Analysis: This table compares average proportions of different features (buildings, sky, trees, roads, sidewalks) in walkable and unwalkable tracts. In walkable tracts, there’s a higher average percentage of buildings (22.5%) and sidewalks (6.2%) compared to unwalkable tracts, which have only 2.3% buildings and 1.5% sidewalks. Unwalkable tracts, however, show a higher percentage of sky (26.2%) and trees (26.1%), likely indicating more open, less dense spaces typical of suburban areas. Roads remain fairly similar between the two, consistent with Google Street View’s road-based image capture. This suggests that denser areas with more sidewalks and buildings tend to be more walkable.

The higher percentage of sidewalks in Midtown compared to Brookhaven supports the previous assumption that Midtown is the more walkable area, with sidewalks being a crucial factor in determining walkability.

Analysis 3 - Draw boxplot

You need to calculate the mean of the proportion of building, sky, tree, road, and sidewalk for walkable and unwalkable areas. For example, you need to calculate the mean of building category for each of walkable and unwalkable Census Tracts. Then, you need to calculate the mean of sky category for each of walkable and unwalkable Census Tracts. In total, you will have 10 mean values. Provide a brief description of your findings.

# TASK ////////////////////////////////////////////////////////////////////////
# Create boxplot(s) using ggplot2 package.

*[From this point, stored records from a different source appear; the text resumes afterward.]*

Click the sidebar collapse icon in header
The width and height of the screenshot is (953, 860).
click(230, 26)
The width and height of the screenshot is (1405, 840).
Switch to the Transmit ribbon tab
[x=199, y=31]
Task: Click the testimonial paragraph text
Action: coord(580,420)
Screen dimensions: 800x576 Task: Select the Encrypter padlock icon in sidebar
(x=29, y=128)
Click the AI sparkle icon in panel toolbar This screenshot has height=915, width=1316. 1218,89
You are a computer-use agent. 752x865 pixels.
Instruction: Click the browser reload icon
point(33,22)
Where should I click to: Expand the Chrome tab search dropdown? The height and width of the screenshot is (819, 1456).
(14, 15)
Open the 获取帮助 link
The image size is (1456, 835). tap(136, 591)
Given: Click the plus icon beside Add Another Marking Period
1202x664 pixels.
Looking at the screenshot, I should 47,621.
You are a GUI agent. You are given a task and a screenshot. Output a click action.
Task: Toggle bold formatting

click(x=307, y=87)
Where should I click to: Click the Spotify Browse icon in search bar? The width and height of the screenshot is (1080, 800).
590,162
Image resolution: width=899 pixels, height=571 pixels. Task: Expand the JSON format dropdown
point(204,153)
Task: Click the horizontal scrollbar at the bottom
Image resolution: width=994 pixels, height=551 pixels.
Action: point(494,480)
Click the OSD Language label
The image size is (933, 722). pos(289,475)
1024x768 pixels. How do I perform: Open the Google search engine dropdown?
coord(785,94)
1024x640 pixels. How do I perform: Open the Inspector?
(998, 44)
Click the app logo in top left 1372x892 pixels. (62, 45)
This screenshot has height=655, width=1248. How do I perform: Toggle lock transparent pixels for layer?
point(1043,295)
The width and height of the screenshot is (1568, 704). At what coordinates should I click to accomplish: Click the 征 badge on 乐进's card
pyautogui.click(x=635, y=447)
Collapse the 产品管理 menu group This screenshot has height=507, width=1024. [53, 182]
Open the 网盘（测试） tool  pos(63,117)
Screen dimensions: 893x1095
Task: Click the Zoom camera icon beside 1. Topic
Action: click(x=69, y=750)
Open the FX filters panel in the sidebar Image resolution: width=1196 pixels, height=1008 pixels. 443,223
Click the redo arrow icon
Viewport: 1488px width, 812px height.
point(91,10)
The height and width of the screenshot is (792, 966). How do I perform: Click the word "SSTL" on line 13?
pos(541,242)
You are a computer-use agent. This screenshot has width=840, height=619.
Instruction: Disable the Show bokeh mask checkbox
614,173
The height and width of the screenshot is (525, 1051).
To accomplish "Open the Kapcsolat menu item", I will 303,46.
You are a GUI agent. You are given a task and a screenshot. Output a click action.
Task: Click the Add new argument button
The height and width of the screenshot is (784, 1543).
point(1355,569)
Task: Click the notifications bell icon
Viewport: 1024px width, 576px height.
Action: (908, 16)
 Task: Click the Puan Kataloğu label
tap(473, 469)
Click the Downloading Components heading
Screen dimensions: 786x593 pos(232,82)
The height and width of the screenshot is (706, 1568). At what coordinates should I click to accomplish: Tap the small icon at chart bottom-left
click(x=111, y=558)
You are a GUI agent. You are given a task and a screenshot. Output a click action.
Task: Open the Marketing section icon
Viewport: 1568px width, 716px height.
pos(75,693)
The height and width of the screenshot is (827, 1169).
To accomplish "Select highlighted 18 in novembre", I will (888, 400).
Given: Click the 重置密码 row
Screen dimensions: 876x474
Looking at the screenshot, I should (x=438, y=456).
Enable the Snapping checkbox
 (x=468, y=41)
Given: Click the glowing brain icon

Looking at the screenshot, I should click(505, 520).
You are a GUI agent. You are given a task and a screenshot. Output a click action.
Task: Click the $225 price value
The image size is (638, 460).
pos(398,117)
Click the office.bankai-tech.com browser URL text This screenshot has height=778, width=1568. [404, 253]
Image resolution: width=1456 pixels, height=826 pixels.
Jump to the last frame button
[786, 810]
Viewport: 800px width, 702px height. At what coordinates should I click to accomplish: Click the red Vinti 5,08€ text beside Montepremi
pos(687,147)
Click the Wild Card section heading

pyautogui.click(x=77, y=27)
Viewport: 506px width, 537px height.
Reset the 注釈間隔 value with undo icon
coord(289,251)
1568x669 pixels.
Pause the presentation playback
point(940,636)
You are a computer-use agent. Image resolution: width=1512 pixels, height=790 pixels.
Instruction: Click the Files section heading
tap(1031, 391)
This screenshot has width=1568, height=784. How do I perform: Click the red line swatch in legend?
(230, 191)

edges_seg_output_longer <- edges_seg_output_final %>%
    pivot_longer(
      cols = pct_building:pct_sidewalk,
        names_to = "Image_Elements",
        values_to = "Percentages"
      )

ggplot(data = edges_seg_output_longer %>%
         separate(col = "Image_Elements", into=c("Image_Elements"),sep=", ") %>%
         drop_na(Image_Elements)
       ) +
  geom_boxplot(mapping = aes(x = is_walkable, y = Percentages), color="black",   outlier.size = 0.5, lwd=0.25) +
       labs(x = "",
            y = "Percentage",
            title = "Boxplots Comparing Image Elements",
            subtitle = "Walkable vs. Unwalkable Census Tracts")+
       facet_wrap(~Image_Elements, scales = "free_y", 
                  labeller = labeller(Image_Elements = 
    c("pct_building" = "Building",
      "pct_sky" = "Sky",
      "pct_tree" = "Trees",
      "pct_road" = "Roads",
      "pct_sidewalk" = "Sidewalks"))) +
       theme_bw()

# //TASK //////////////////////////////////////////////////////////////////////

Analysis: The box plots reveal similar findings to the previous two analyses, showing comparable feature densities between the two areas. Roads are distributed similarly across both walkable and unwalkable census tracts, while buildings and sidewalks show notable differences, with higher amounts in walkable areas. Sky and trees also have similar distribution patterns; however, there is significantly more visible sky and tree coverage in unwalkable tracts compared to walkable ones. Overall, walkable tracts tend to have a higher presence of buildings and sidewalks, whereas unwalkable tracts are characterized by more natural elements like sky and trees.